You asked, and that is much, much more than I normally see.
Try the following:
int num1, num2;
while (1) {
if (scanf(" %d %d", &num1, &num2) != 2) {
/* End of input (Ctrl+D)? */
if (feof(stdin))
break;
/* No, just invalid input. */
fprintf(stderr, "That was not two integer numbers. I'm out.\n");
break;
}
printf("You supplied %d and %d.\n", num1, num2);
}
You see, the scanf family of functions returns the number of successful conversions. Above, if scanf() does not read and convert two integers, we check if it failed because it encountered end of input (if it did, then feof(stdin) is true). Otherwise, it must have failed because the input was something else. We cannot retry, because the unparseable input is still unread -- the next try would just fail the same way. (There are ways to consume the bad input, but I'd just read the input line-by-line, and try and parse (or reject) each line instead.)

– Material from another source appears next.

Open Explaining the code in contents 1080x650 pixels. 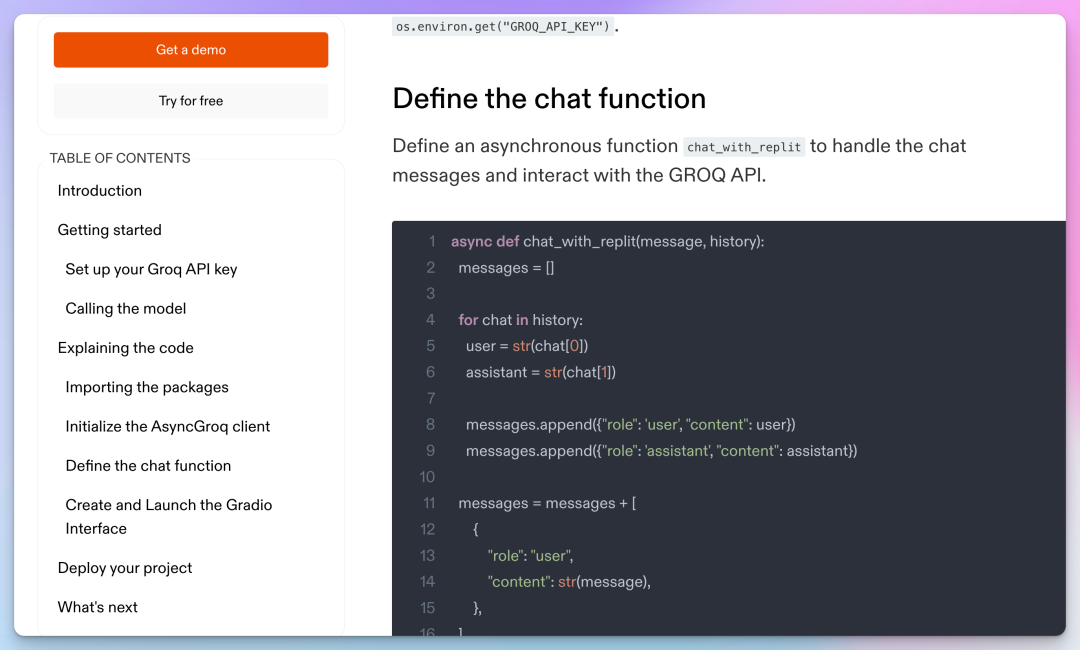[x=126, y=348]
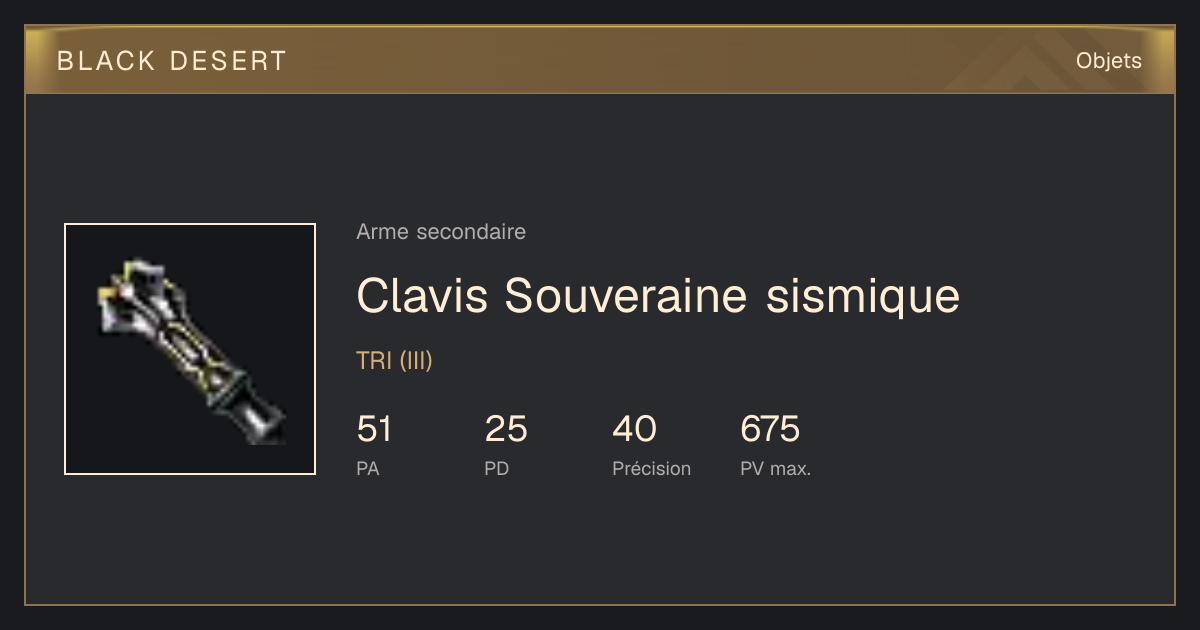
Task: Click the TRI (III) enhancement level
Action: point(395,361)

I see so much code that never checks the return value of any of the scanf family of functions, and so many questions on the behaviour caused by it (incorrect input causing endless loops, maybe out of memory situations, buffer overruns), that it sometimes feels futile to even read a question related to any scanf() function. But, you asked. (And, the other you, reading this question and answer but not being the OP, are interested in the matter.) That is good. That means, perhaps someone actually cares about writing robust programs that don't get into a hissy panic whenever the input diverges just a bit from the expected. I want robust programs.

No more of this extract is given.